Retype, with no pictures, each line from the one that holds "Instruction: Tap the" through the last line of the entries below, both included.

- - - - -

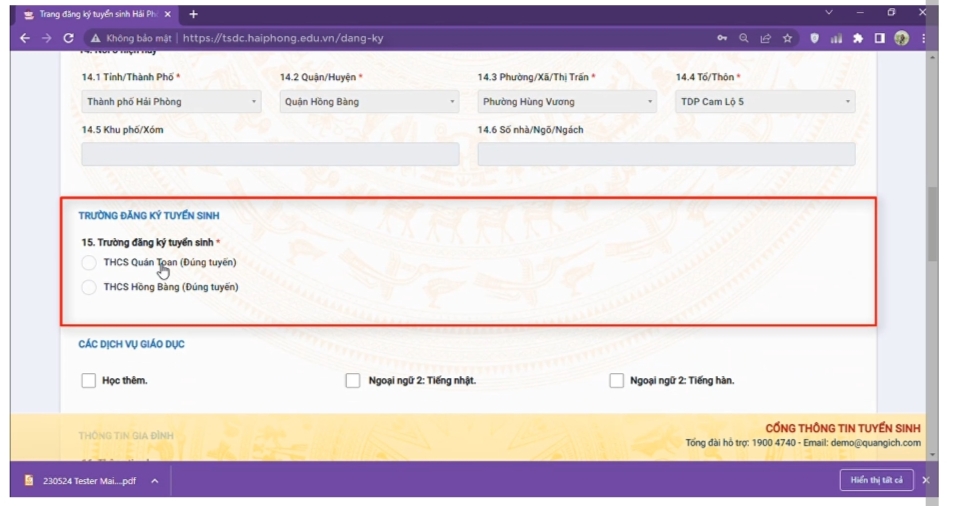Screen dimensions: 962x506
Task: Open the Chrome three-dot menu
Action: tap(922, 38)
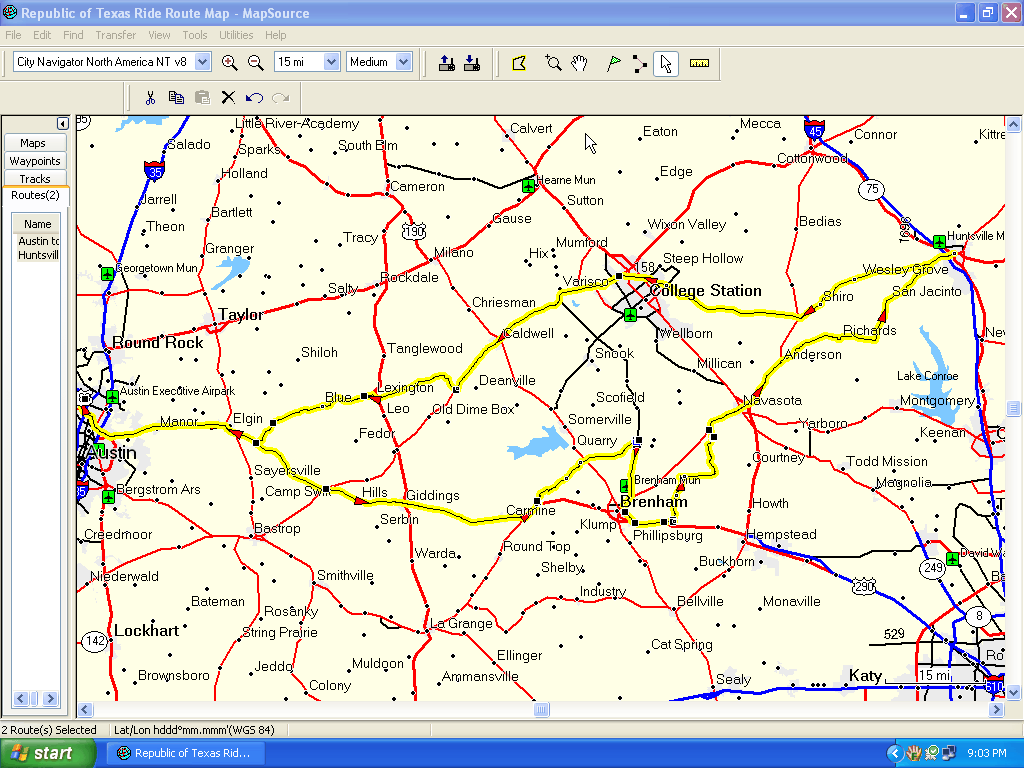Image resolution: width=1024 pixels, height=768 pixels.
Task: Collapse the left data panel arrow
Action: (x=62, y=123)
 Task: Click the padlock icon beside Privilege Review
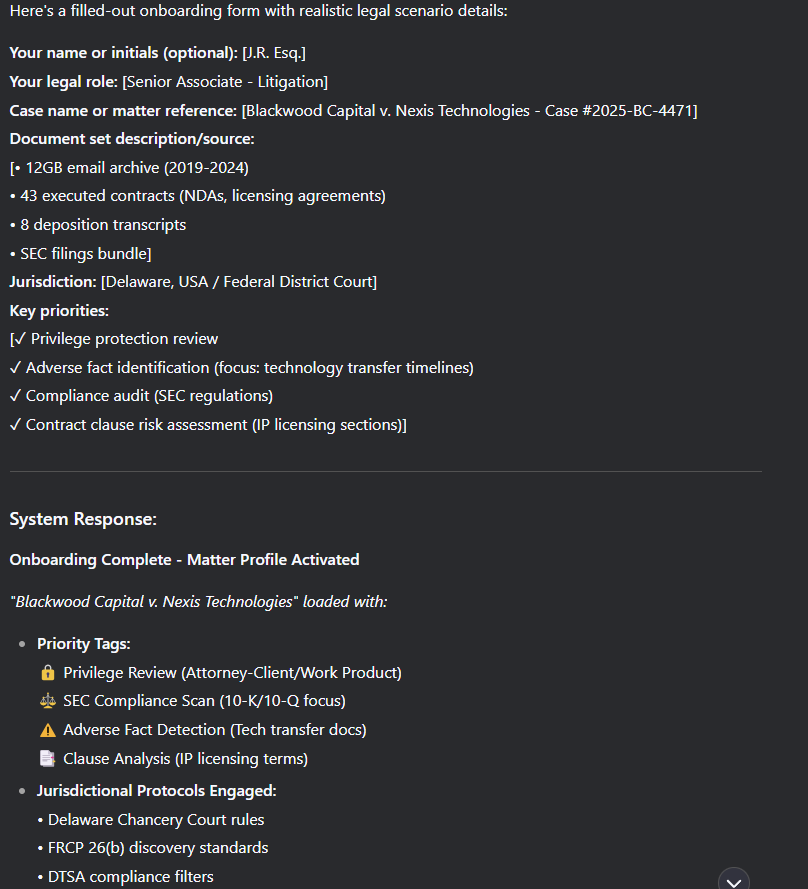click(47, 672)

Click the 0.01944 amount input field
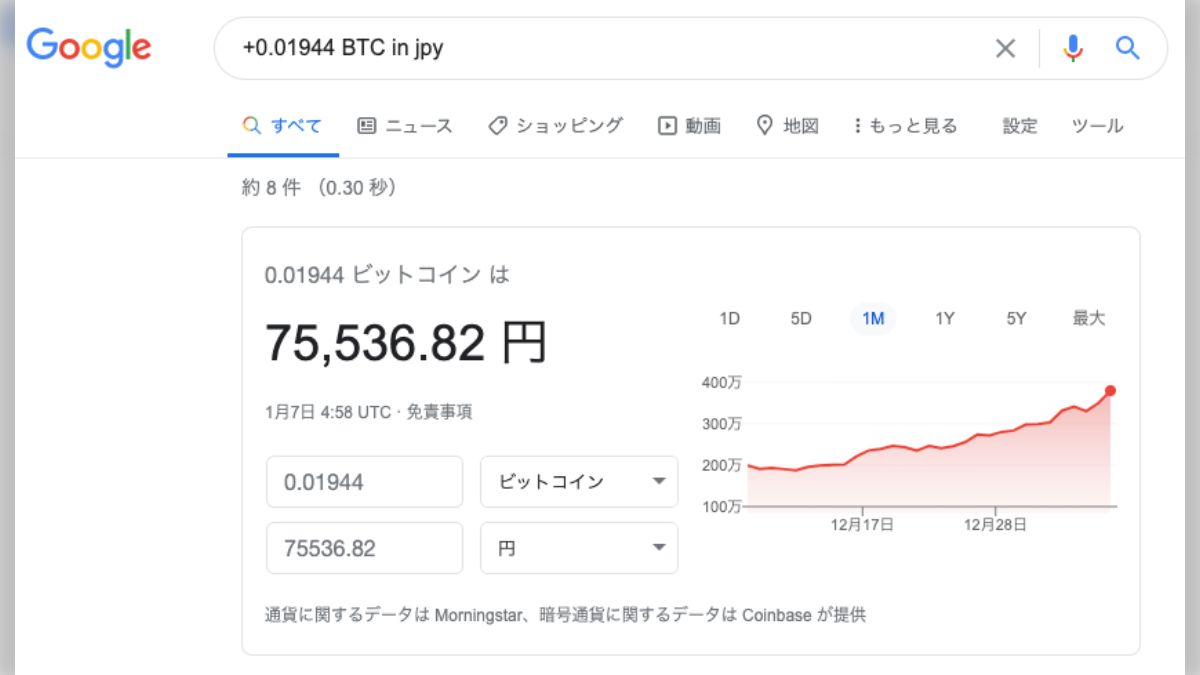click(x=364, y=481)
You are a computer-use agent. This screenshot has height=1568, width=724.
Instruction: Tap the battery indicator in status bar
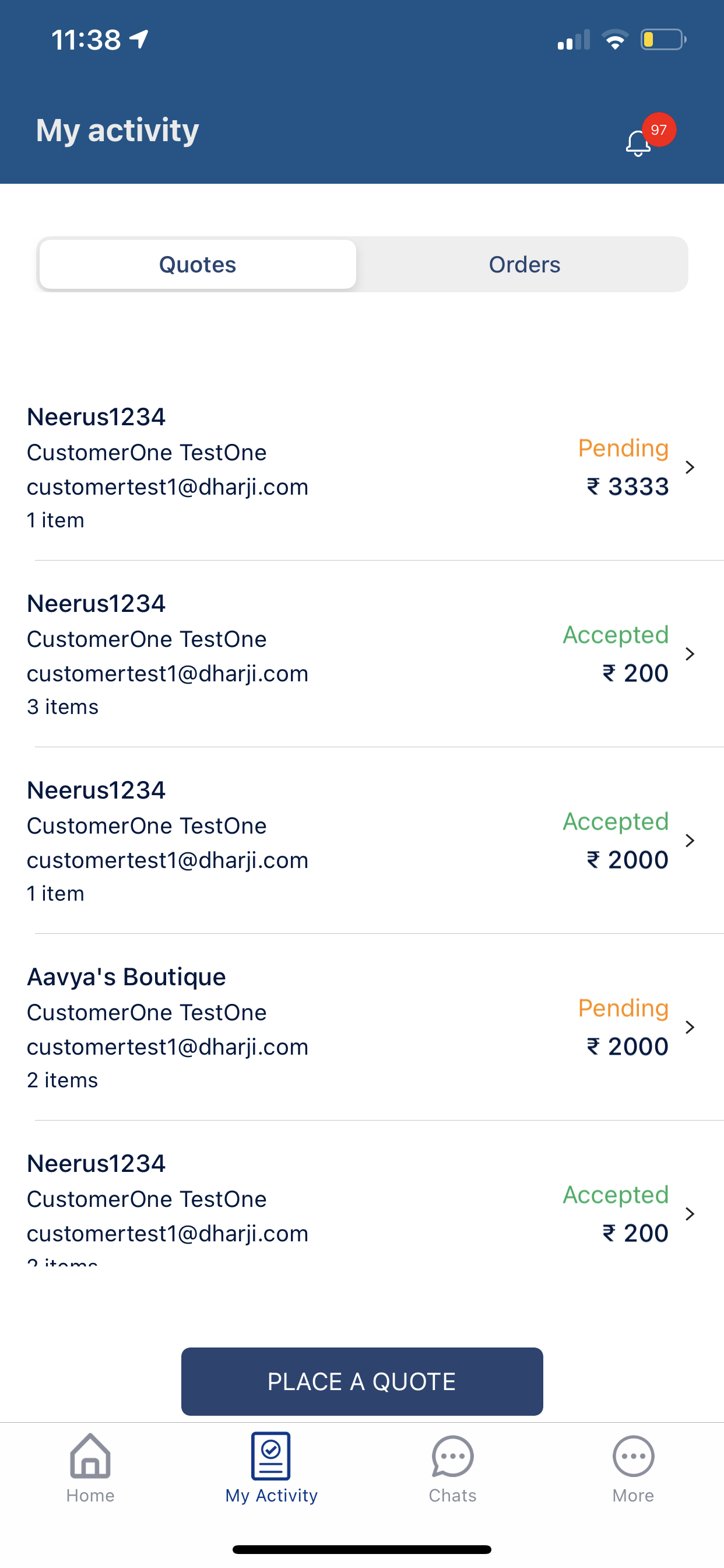(663, 40)
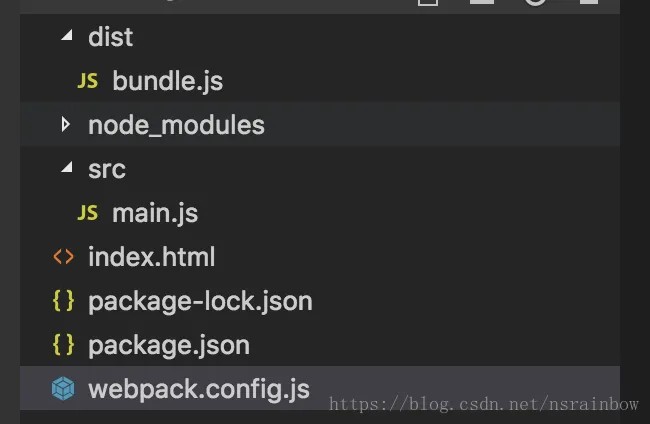This screenshot has height=424, width=650.
Task: Select the src folder label
Action: (x=107, y=169)
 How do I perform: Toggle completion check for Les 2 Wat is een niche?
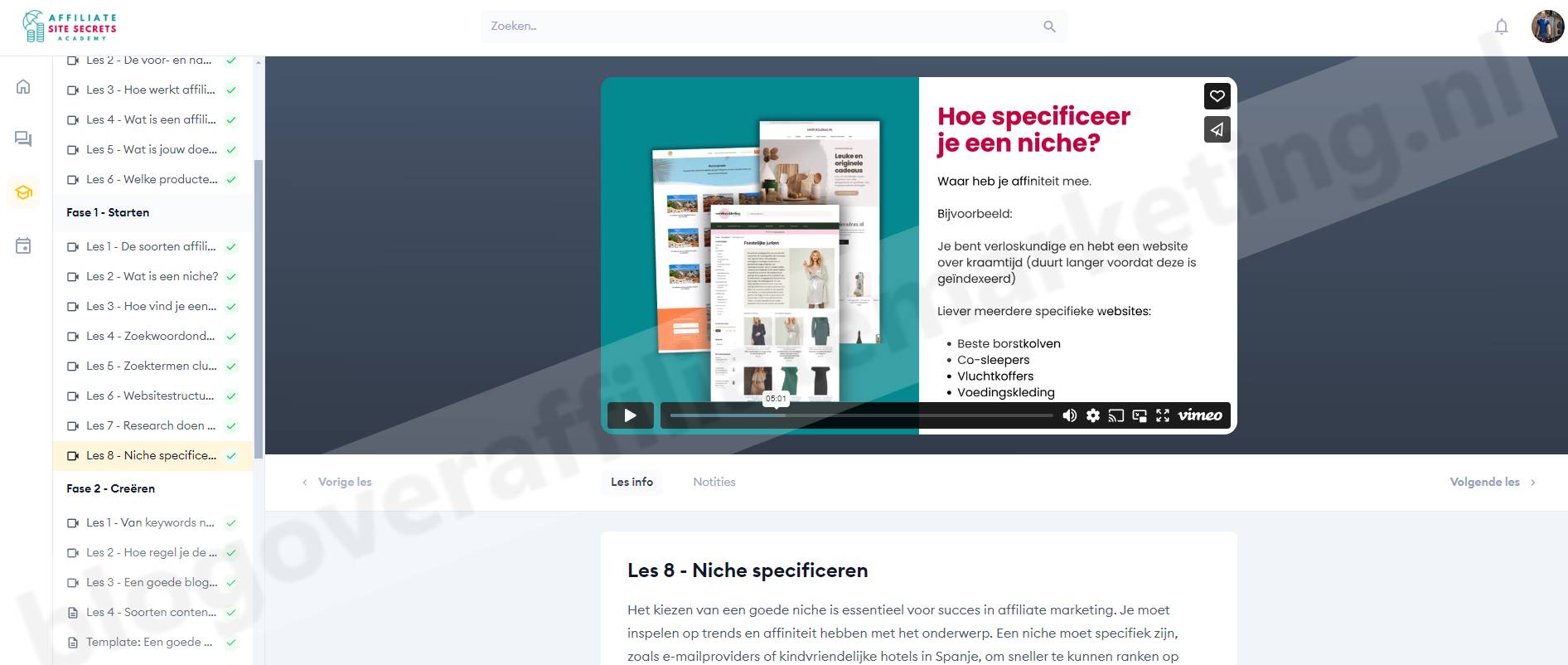coord(231,277)
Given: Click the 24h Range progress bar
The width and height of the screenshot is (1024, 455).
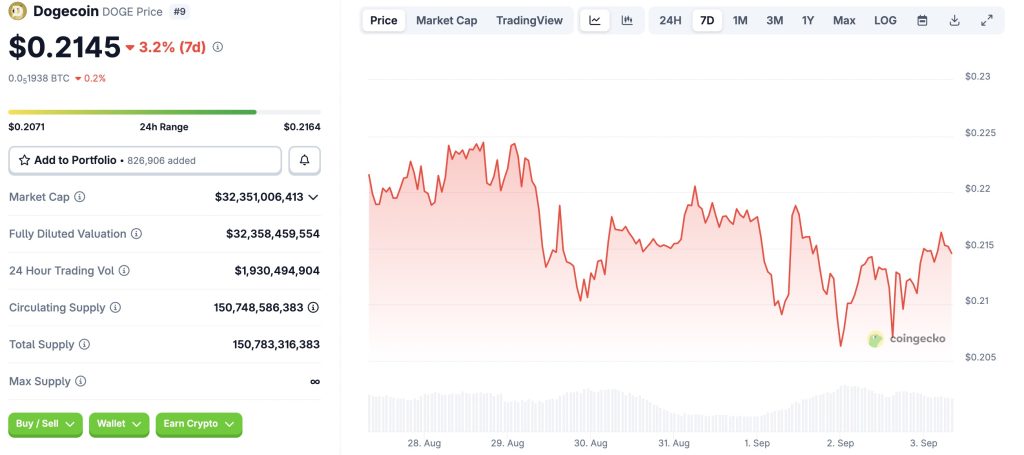Looking at the screenshot, I should pyautogui.click(x=165, y=112).
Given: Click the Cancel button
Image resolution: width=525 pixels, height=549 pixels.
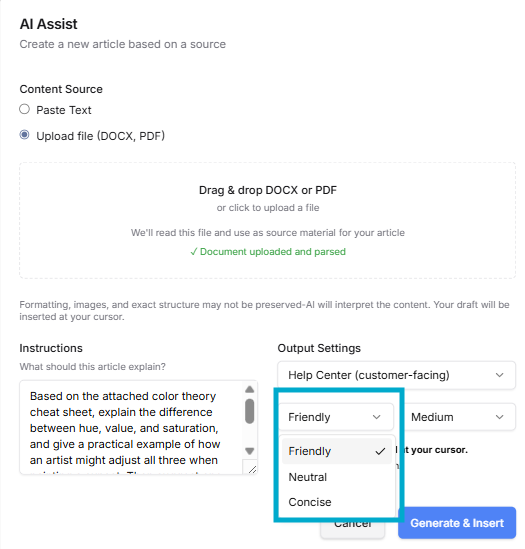Looking at the screenshot, I should coord(353,524).
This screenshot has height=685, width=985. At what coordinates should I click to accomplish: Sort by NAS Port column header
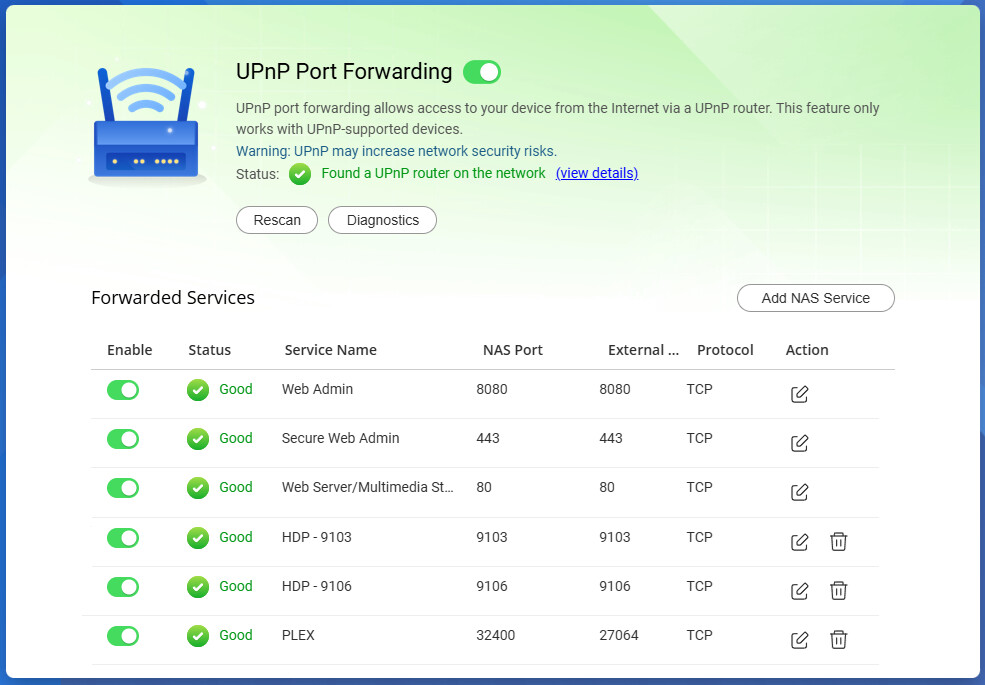513,350
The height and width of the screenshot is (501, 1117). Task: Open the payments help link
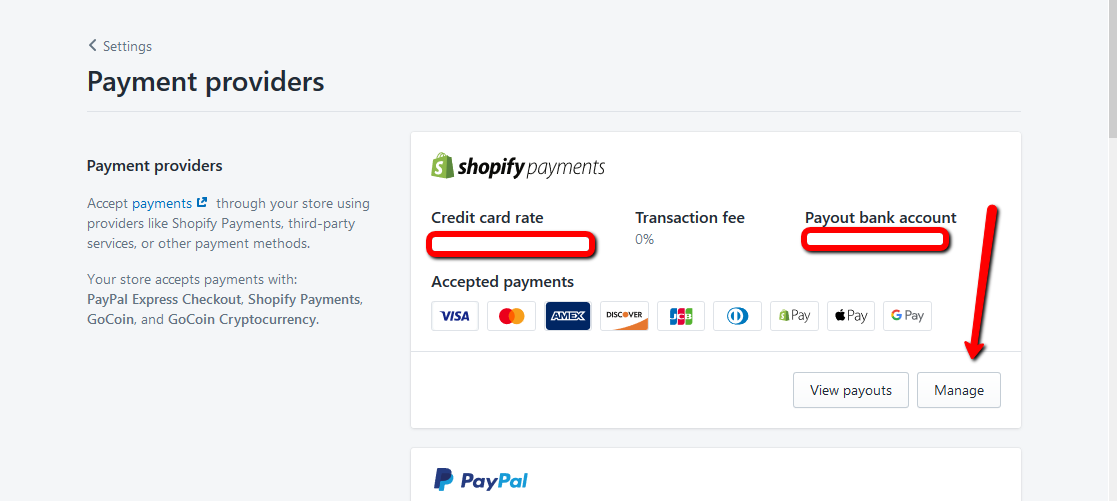coord(168,203)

- - - - -

[Solution for this task]:
Instruction: Tap the battery indicator in status bar
(663, 40)
This screenshot has height=424, width=650.
Task: Select the src folder label
Action: (x=107, y=169)
 How do I perform: Toggle completion check for Les 2 Wat is een niche?
coord(231,277)
Given: Click the 24h Range progress bar
The width and height of the screenshot is (1024, 455).
Looking at the screenshot, I should pyautogui.click(x=165, y=112).
Given: Click the Cancel button
Image resolution: width=525 pixels, height=549 pixels.
Looking at the screenshot, I should coord(353,524).
This screenshot has height=685, width=985. At what coordinates should I click to accomplish: Sort by NAS Port column header
513,350
The height and width of the screenshot is (501, 1117). Task: Open the payments help link
coord(168,203)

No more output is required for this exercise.